_Exercise materials_.
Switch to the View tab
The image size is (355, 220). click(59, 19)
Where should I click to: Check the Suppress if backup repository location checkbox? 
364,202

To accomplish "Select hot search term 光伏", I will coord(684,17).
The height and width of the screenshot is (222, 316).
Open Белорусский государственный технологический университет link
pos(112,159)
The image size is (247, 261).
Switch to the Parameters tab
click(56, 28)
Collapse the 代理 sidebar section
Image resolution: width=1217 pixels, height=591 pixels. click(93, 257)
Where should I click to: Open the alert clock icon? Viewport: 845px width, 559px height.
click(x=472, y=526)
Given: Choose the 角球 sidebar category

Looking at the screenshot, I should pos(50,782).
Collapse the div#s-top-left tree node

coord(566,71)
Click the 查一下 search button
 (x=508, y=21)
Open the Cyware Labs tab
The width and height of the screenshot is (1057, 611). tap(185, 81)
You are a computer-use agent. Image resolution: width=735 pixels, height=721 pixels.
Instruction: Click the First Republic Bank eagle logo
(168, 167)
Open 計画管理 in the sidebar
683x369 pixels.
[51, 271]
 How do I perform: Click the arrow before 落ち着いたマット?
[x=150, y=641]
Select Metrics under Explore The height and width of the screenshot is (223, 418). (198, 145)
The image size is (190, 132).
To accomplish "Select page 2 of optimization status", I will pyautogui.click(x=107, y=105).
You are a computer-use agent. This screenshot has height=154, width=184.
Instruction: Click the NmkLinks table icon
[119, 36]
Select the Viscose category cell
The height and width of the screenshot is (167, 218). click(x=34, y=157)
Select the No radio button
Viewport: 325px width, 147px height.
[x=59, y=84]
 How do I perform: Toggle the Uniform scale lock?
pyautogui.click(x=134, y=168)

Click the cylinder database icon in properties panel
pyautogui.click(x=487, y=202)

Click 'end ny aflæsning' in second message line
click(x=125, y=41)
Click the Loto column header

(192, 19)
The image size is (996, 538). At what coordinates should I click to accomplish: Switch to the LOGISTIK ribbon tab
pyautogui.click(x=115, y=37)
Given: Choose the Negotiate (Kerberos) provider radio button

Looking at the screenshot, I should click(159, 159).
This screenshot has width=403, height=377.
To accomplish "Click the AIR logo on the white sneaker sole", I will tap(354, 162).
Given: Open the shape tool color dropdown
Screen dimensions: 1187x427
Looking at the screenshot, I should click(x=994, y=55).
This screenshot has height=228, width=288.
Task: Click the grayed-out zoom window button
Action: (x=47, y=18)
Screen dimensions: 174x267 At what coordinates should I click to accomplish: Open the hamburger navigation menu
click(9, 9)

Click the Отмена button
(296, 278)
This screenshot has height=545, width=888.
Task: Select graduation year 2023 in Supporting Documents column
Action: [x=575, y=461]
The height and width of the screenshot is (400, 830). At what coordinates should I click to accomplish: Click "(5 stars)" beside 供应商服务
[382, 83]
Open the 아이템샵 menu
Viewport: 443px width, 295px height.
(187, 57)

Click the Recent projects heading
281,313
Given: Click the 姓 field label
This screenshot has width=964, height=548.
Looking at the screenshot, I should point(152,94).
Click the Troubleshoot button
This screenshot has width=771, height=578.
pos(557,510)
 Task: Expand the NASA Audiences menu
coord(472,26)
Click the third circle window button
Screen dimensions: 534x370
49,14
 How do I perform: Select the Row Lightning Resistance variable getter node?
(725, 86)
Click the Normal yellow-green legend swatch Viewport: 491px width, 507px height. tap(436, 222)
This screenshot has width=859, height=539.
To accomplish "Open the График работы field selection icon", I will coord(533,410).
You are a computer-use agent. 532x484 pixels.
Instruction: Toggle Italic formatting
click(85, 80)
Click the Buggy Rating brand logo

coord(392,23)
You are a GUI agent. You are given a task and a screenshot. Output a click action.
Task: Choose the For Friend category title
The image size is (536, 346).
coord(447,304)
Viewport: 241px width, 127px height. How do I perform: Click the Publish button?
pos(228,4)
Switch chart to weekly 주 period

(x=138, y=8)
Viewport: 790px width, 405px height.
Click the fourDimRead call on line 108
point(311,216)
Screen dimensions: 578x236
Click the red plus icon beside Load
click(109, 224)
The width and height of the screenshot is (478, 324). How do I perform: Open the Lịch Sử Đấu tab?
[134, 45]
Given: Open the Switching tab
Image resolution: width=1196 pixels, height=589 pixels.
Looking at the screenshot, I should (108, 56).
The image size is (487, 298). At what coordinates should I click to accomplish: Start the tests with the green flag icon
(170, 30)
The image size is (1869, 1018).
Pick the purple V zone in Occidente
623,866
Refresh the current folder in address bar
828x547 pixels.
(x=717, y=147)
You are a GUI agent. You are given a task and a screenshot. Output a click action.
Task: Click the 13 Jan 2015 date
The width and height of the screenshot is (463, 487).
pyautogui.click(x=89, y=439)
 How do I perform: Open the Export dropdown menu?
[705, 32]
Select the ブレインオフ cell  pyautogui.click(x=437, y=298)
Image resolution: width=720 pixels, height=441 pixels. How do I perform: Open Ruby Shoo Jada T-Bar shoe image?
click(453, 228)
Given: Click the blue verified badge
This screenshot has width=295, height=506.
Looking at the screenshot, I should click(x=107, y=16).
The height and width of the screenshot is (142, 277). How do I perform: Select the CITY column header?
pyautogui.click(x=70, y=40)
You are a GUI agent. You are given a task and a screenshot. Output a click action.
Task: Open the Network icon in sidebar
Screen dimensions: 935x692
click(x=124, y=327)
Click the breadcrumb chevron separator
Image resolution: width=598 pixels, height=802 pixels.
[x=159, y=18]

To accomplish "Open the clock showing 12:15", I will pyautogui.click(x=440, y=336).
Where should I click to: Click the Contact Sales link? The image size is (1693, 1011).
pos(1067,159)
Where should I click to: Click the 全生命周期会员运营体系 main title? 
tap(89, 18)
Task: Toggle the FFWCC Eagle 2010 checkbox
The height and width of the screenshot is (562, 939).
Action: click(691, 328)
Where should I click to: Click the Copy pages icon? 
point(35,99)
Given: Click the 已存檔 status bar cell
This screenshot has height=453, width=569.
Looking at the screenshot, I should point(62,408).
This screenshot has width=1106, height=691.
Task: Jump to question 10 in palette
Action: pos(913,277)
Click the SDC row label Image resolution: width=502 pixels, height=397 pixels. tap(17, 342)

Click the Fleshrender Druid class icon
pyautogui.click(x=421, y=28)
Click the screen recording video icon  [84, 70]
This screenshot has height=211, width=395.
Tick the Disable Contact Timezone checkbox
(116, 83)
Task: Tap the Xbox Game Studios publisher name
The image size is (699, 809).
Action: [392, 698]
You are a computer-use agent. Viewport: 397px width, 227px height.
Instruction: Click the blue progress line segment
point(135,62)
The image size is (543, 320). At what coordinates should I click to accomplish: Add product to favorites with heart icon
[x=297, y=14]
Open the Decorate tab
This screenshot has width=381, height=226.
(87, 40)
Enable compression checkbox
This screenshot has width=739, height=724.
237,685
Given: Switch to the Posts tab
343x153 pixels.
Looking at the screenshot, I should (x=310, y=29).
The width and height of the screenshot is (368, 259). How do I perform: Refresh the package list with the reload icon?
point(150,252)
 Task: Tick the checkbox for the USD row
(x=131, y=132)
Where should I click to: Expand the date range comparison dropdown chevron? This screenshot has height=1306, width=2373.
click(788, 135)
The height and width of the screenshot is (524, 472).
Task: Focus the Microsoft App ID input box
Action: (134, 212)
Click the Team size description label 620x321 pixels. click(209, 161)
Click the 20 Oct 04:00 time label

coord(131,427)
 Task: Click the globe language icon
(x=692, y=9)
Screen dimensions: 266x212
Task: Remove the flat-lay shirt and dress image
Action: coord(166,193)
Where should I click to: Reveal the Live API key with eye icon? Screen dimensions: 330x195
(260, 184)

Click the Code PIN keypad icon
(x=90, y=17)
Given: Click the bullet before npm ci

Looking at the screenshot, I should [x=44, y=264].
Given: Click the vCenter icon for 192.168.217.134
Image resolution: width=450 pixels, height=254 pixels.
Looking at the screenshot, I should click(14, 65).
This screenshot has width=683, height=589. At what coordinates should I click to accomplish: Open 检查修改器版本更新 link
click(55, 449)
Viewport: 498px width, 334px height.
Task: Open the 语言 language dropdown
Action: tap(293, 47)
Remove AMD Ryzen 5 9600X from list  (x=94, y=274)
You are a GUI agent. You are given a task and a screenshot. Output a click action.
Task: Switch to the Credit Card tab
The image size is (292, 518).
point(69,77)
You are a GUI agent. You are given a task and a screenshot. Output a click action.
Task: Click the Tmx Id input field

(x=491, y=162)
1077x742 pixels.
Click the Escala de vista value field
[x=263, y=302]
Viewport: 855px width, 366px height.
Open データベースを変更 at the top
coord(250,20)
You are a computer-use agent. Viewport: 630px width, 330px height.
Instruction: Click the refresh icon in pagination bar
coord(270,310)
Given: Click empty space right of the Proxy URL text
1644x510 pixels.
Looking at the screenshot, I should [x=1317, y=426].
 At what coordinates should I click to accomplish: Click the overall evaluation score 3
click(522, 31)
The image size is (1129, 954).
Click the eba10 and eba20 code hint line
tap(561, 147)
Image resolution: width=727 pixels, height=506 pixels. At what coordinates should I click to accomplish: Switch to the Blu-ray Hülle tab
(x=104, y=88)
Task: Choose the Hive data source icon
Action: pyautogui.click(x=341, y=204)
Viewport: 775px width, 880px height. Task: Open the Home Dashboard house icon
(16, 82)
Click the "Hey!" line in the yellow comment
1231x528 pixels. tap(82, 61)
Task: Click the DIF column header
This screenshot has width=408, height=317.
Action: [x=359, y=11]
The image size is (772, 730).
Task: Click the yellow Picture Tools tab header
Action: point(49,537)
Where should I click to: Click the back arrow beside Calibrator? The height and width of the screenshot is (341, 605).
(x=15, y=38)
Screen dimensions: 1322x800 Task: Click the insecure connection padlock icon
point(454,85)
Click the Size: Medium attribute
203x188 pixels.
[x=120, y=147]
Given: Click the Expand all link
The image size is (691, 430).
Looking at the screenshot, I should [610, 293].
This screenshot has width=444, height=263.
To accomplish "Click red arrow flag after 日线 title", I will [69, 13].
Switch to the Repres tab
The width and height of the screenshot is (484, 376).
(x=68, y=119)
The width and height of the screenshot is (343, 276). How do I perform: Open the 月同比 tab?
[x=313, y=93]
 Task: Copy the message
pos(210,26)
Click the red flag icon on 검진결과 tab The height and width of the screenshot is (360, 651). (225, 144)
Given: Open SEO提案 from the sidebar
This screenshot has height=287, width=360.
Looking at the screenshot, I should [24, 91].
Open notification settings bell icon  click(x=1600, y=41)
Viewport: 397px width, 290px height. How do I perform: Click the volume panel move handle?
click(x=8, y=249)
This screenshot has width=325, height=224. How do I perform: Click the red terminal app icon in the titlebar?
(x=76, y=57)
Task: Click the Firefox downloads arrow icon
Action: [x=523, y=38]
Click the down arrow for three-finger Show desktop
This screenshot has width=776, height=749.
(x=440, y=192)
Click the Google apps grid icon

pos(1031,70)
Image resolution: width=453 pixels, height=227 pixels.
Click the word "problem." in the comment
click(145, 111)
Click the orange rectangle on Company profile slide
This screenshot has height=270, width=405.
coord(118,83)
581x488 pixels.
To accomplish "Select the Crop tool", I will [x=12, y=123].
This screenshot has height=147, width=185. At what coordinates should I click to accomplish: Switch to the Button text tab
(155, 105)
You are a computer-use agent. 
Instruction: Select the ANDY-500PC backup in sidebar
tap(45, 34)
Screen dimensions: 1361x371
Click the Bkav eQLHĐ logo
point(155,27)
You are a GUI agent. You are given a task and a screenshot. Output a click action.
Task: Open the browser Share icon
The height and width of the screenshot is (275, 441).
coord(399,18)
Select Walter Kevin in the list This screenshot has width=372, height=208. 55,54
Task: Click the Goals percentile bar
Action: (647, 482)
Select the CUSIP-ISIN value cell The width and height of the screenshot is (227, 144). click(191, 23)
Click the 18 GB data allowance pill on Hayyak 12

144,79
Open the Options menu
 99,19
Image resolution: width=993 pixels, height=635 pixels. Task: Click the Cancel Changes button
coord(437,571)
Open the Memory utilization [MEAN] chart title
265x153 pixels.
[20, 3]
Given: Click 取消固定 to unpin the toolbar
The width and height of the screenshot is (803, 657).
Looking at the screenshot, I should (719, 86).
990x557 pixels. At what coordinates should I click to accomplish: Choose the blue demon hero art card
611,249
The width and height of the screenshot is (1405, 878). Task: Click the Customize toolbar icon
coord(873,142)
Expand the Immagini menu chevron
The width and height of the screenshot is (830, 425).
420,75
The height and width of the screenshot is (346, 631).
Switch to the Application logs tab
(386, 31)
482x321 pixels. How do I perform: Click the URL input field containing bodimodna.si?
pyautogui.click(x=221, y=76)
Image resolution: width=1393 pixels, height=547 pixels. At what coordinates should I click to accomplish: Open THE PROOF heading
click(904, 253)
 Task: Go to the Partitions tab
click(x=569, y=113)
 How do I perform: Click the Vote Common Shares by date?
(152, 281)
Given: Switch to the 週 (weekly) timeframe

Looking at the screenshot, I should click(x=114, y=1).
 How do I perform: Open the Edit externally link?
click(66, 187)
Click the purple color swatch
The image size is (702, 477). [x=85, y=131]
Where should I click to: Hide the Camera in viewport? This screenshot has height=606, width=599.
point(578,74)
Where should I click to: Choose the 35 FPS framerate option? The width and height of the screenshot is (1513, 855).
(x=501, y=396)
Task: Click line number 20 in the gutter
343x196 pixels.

_To do_. From the records above, pull out each line that has "computer".

_Response for this exercise_.
You are a computer-use agent. Image resolution: width=735 pixels, height=721 pixels.
You are a computer-use agent. This screenshot has height=154, width=184.
You are a computer-use agent. 532x484 pixels.
You are a computer-use agent. Viewport: 397px width, 227px height.
You are a computer-use agent. Viewport: 630px width, 330px height.
You are a computer-use agent. 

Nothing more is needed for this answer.